Caring for Angels


Her arms and legs are covered with lesions; some nascent, bumps under the skin; some active with pus oozing from their open top; and others healed, living behind a black spot. Her head tilts to the side. But her lips part with a lasting smile. She sits on her mother’s lap, with no care in the world. She’s 13 months old, but has yet to crawl or stand on her own. How long has she had those lesions? I asked her mother. Not to embarrass her, but they were so many. Two weeks, she replied. No, I thought, they’ve been there much longer; four weeks, at least. Another case of delaying seeking care, so frequent among no or low income communities. Or is it a case of neglecting the little girl who can’t walk and play like the others. Don’t think so, Mom looks and acts like a caring type. She may have not been able to get sooner the 50 gourdes ($1.20) needed for the exam. In any case, she was here now, to get proper care for her child.

I saw this little girl today, at the Repheka Clinic at Carrefour Feuilles. God has a way to give his mentally and/or physically-challenged children, particularly those born with their conditions, a sense of wonder, of grace even. You cannot but feel encouraged after spending time with such children. They bring joy to all, though they have countless reasons to be gloomy and frustrated. They laugh louder than anybody else, though they can’t enjoy many of life’s pleasures. They give all they got to friends, families, and caretakers, while they have little. They go through pain, multiple surgeries, and unceasing invasive procedures with grace, and always a word of thanks and appreciation.
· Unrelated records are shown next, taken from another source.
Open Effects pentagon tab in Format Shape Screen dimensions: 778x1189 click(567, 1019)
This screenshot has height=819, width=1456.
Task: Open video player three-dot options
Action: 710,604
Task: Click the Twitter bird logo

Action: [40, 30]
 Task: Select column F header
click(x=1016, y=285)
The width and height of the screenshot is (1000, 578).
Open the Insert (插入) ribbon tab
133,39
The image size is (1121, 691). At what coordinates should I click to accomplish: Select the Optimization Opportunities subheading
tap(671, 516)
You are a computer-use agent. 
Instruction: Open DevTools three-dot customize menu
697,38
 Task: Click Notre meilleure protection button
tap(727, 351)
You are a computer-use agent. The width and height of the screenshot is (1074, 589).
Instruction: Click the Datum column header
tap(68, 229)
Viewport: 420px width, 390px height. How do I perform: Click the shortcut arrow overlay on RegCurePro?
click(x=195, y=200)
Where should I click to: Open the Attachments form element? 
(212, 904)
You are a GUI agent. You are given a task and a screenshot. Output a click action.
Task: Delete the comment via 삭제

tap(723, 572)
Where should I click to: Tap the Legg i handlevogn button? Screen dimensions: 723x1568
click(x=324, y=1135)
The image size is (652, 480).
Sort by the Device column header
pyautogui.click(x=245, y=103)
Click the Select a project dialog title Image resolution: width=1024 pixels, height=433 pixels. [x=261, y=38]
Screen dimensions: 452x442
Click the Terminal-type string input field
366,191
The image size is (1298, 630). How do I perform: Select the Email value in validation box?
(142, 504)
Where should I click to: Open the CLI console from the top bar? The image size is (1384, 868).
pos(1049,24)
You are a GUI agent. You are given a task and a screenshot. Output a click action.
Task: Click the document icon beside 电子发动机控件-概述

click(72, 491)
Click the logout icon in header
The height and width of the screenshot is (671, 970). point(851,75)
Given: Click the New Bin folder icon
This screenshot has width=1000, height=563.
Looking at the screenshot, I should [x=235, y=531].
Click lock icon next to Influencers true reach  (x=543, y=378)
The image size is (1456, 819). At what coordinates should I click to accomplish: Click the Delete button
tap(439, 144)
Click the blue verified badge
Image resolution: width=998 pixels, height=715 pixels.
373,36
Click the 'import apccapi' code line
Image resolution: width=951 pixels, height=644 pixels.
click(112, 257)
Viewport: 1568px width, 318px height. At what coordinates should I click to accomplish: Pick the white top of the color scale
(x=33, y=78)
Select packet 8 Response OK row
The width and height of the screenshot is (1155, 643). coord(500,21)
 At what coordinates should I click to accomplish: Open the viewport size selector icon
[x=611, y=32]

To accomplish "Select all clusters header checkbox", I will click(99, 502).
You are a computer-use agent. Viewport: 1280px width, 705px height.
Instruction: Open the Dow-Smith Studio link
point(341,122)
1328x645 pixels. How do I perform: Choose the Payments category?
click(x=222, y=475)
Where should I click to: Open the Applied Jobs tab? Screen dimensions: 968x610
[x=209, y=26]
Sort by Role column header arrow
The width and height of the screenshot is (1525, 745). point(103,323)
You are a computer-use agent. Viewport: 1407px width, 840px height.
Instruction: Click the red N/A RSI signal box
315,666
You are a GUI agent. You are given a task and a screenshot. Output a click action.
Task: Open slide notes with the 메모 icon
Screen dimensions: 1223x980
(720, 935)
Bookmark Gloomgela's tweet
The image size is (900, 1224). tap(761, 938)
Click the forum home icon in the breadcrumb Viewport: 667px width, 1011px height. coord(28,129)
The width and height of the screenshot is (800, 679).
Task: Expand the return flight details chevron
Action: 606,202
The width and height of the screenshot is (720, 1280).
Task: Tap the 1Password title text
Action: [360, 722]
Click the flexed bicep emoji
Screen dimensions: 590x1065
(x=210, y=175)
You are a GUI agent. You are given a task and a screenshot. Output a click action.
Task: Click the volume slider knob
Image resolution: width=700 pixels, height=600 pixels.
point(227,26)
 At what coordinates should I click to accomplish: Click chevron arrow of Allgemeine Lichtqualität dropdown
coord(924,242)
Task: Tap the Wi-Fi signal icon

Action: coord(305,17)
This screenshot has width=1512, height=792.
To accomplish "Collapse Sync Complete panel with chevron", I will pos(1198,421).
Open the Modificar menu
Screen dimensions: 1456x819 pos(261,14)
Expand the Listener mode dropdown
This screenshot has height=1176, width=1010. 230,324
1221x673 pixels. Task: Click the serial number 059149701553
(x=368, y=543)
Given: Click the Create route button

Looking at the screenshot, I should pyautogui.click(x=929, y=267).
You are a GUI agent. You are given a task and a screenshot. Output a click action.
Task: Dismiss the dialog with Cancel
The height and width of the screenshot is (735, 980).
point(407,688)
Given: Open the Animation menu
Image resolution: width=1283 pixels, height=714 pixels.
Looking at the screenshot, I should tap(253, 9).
She can’t speak words, but she communicates with her eyes, eyes that brighten the dim exam room. I felt happy; no, privileged, to have served her. That’s how we care for God’s angels without knowing.

Time to go. Hoist on her mother’s left shoulder, she raised her head, just enough to glance at me, one last time, before she disappeared behind the closing door. I sat pensive for a little while, a smile sneaking on my face: what a blessing to care for angels.